Ajoutons à cela que certains films coûtent très cher à sortir (acquisition, promotion, etc.) et la nécessité d’un retour sur investissement rapide devient vital ; il faut optimiser le lancement du film (le moment où sa médiatisation est à l’apogée) en vue de maximiser son potentiel de recettes. Pour y parvenir, certains distributeurs en viennent à imposer des conditions d’exploitation de leurs films aux cinémas qui permettent de répondre aux enjeux précipités ; quotas de séances, etc.

Il en résulte des conditions de programmation des films en salles très dégradées, où le rapport de force domine la logique d’une grille de programmation qui devrait répondre aux besoins de la salle (et de son public) plutôt qu’aux besoins d’un distributeur.

On met souvent à part la Distribution Jeune Public, mais je crois que cela tient plus à notre volonté de travailler différemment qu’à la nature des films eux-mêmes ou d’un marché de niche aux spécificités singulières. Si on s’attarde sur ce marché en particulier, on constate que la concurrence est rude, dans un espace très restreint.

Nos films sont surtout exploités les mercredi, samedi et dimanche (au même titre que le reste de la distribution), et pendant les vacances scolaires (au même titre que les plus gros films familiaux et grand public). Nos films sont projetés sur les mêmes écrans que tout le reste des films distribués, il s’agit donc pour nous de réussir à se faire une petite place au milieu de toutes ces propositions.

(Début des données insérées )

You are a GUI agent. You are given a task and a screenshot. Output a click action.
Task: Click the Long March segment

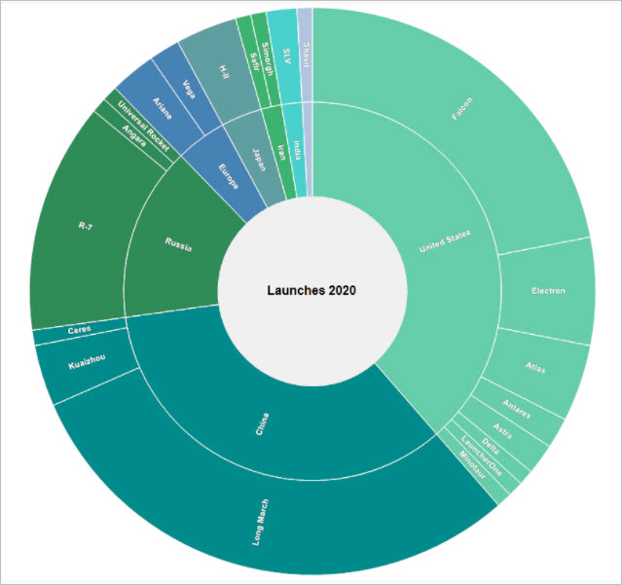(x=261, y=521)
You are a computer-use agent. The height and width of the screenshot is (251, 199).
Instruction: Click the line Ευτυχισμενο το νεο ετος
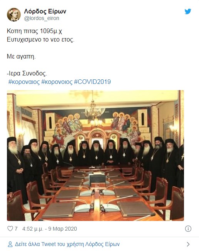click(x=40, y=39)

Pour y parvenir, nous avons opté pour un modèle économique qui nous permet de rester dans un rapport de séduction plutôt que d’imposer un rapport de force.

Notre société peut tenir l’investissement sur ses sorties pendant un temps relativement long (en partie grâce au soutien du CNC), sans surmédiatisation (qui crée un sentiment d’urgence superficiel), ce qui dépressurise l’enjeu des premières semaines d’exploitation, et du même coup offre une liberté de mouvement et d’action à la salle dans ses choix de programmation.

Ainsi, nos échanges avec les exploitants portent exclusivement sur l’intérêt que représentent nos propositions pour les cinémas et leur public, et comment parvenir ensemble à atteindre notre objectif commun : à savoir faire de belles entrées.